The problem is that I know they still need more and I can't get up the motivation to push right now. As I said, last year was so hard that I was a nervous wreck for most of it, pushing and arguing all the time at the school, and working. I am so relieved not to have to have so much emotional turmoil that I've been lax.
I feel like a horrible gifted parent. I should be in there pushing for more in-depth and interesting work for my kids. Does anyone else get like this?
ME ME ME!!! (Hands waving wildly in the air)
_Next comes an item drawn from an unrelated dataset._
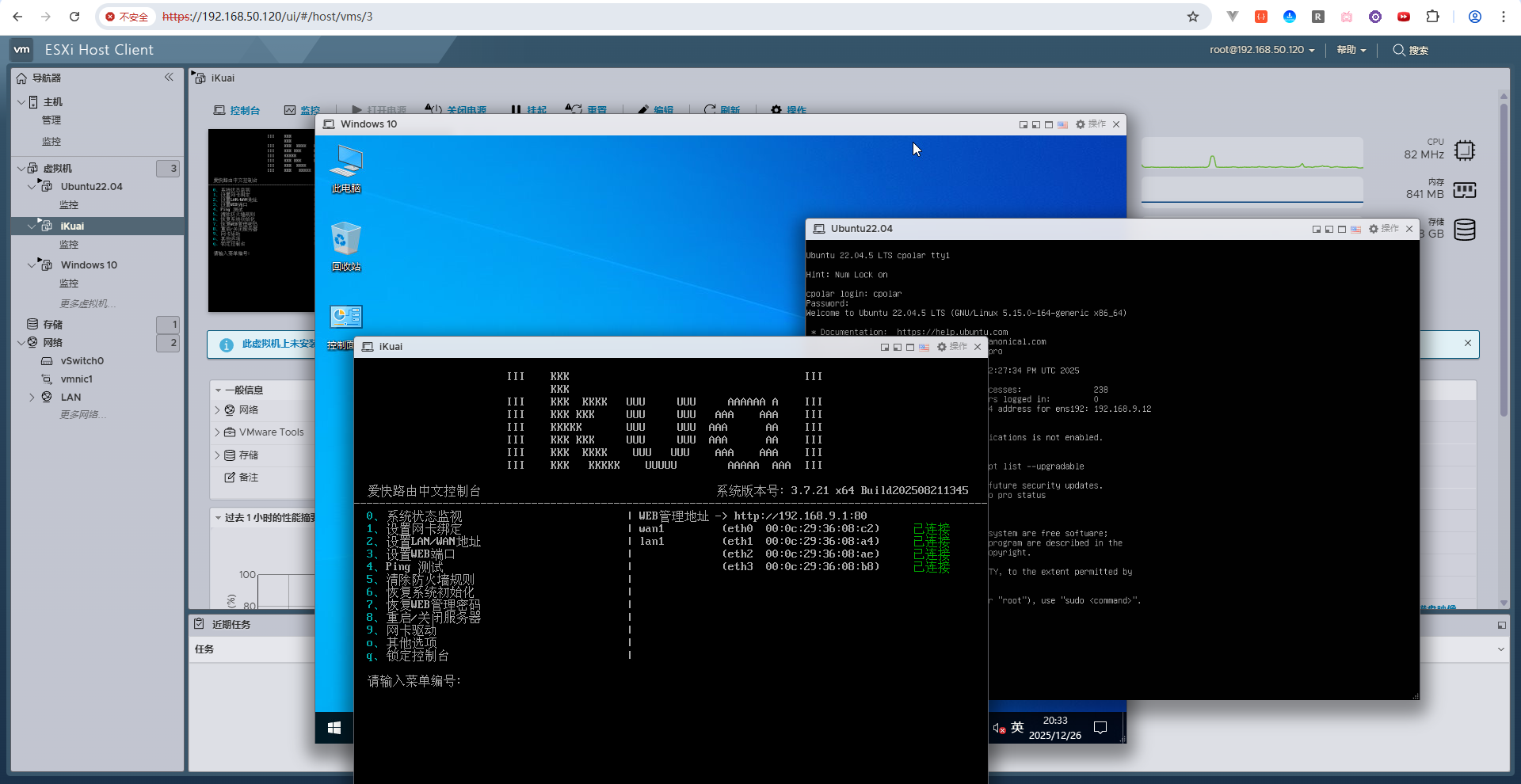Collapse the navigator panel with double-chevron
The height and width of the screenshot is (784, 1521).
169,77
The reason I post infrequently and try to keep a low profile is because, after all the advocating we did (to no avail, I would add) I am frustrated and a little bitter. It's not that I lack motivation - I feel that there has been a backlash against my DC from the pushing we did. So, I've given up as far as school advocacy. I'm hoping that the summer talent search programs will fill the void.
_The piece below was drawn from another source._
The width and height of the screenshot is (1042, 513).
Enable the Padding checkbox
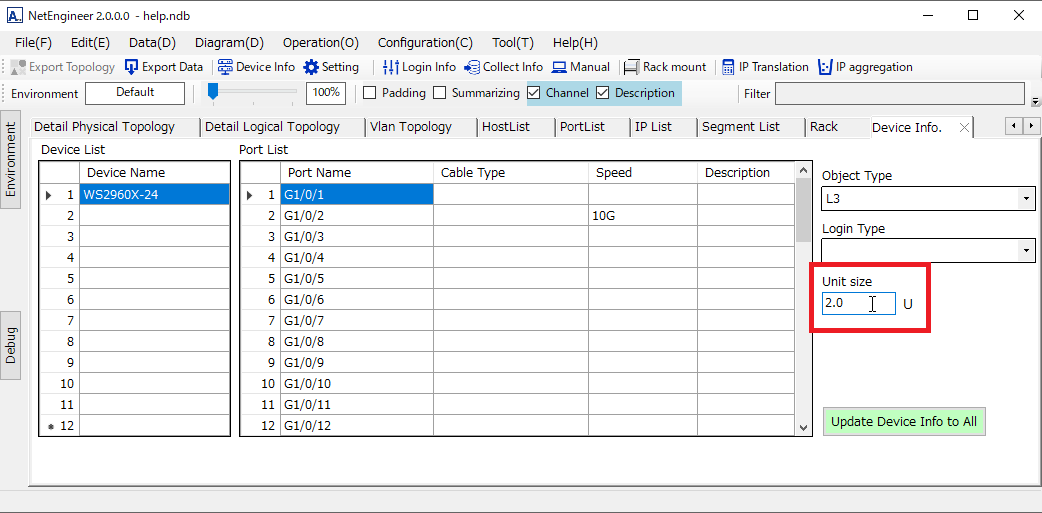(369, 93)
I hope that's not too much of a downer, but after everything I've done, I can't do more. So, I'm right there with you.
Yes, me too, although I didn't push in schools it was fear of always having to push that was a big factor in my decision to home educate. It must be so hard to keep going like that, and wondering if it is worth it.

I think we need to remember to cut ourselves some slack every now and again. I mean, for most of us, we are trying to give something we never had iykwim.
Thank you two. It really helps to know that I'm not alone. I work, my husband works, and there is no way for me to homeschool. So, I chose the best school I could, which tries to work with me. I think I did most of what I'm supposed to do.

twomoose I totally understand. I was always scared that advocating would mean a backlash on my kids. I think in their first school it did cause some problems. In this one, it's been a lot better, but the concern is always there.

GeoMamma You are right that we are working in uncharted territory. We are advocating with a lot more knowledge of what could be. Maybe that's what leads to so much disappointment. My mother, when she did it with me, had no idea of what could be accomplished, so every little bit she got from the school was a win.
Sometimes having an enriching outside of school life can help balance their needs. Each child is an indivual and not every child gets to be challenged to their max. potential and can still live a happy productive life. We do the best we can and give them lots of love.
As you said, the kids are better behaved and functioning ok. Give yourself a break. You will have more energy if/when it becomes important for you to advocate again. All of us recovering perfectionists need to remember that less than perfect is ok sometimes.
Yes, what knute974 said.

My motto is 'Do what you can, when you can, and don't feel guilty about the rest'.